Ignacio García May.

Hay en el western un personaje que se repite con frecuencia: es el del pistolero veterano que desea retirarse y vivir en paz pero que no consigue hacerlo porque en cada ciudad que visita encuentra a un cretino que pretende hacerse famoso desafiándole y acabando con su vida. El pistolero, víctima de su propia leyenda, no tiene más remedio que enfrentarse al matón de turno, a la espera de que algún día aparezca el que finalmente le mate. Robert Lepage lleva ya tiempo padeciendo el síndrome del pistolero. No es el único: la cultura de los grandes festivales tiende a producir este resultado incluso entre los mejores.

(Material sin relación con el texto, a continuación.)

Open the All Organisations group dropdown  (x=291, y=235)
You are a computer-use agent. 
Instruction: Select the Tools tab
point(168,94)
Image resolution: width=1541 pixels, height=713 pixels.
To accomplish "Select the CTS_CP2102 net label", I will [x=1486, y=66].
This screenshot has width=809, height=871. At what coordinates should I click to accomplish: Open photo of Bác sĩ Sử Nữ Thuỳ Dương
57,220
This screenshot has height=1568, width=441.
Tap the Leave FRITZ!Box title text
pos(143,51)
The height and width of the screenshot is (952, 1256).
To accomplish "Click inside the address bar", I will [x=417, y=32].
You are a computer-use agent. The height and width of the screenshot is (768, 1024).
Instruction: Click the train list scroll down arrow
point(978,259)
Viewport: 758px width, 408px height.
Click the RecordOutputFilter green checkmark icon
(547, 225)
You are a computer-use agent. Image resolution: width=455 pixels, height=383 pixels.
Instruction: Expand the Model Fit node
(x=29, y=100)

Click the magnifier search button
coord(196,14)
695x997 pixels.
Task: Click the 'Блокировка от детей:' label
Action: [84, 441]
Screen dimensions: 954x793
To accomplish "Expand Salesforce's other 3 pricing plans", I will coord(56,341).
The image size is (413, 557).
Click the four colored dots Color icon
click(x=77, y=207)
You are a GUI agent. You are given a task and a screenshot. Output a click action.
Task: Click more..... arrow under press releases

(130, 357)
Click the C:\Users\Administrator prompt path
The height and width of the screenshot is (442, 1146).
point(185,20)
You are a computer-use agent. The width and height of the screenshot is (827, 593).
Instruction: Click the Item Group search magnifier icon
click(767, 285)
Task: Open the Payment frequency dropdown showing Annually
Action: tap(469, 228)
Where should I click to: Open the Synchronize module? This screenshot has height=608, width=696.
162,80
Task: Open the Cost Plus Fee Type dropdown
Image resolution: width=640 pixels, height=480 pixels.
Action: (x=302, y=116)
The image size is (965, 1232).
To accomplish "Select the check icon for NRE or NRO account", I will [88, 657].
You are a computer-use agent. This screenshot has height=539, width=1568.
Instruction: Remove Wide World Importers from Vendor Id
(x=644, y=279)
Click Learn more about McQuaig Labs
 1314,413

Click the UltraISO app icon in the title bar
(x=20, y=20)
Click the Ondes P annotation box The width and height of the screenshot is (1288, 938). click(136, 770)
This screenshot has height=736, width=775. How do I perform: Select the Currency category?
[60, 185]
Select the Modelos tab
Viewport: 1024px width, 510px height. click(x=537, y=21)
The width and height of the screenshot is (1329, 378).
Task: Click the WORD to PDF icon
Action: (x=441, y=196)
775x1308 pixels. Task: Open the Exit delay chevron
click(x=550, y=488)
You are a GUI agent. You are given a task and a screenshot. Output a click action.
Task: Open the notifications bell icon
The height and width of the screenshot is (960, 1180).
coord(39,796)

Los programadores de las grandes capitales no hacen una labor cultural, sino de propaganda, y pagan por exponer en sus vitrinas a los grandes pistoleros del arte. Si estos quieren permanecer en el circuito se ven empujados a imitarse cada vez más a sí mismos, manteniendo la leyenda. La de Lepage le presenta como un director "tecnológico", un habilidoso cultivador de la pirotecnia visual. Pero eso es un malentendido; su auténtica gran virtud fue siempre la de defender la pura pasión de narrar historias en una época en que tantos gurúes del teatro ponían en cuestión el concepto mismo. Claro que hay en Juego de cartas cosas magníficas: la idea de mostrar a los actores enterrados hasta la cintura en el suelo nos recuerda la importancia que el plano medio ha cobrado en nuestra percepción visual. Pero hay un momento en que se descubre uno más pendiente del trasiego de la escenografía que de lo que se está relatando. Lepage, ocupado en contar las muescas del revólver, se ha olvidado de comprobar si tenía balas en el tambor.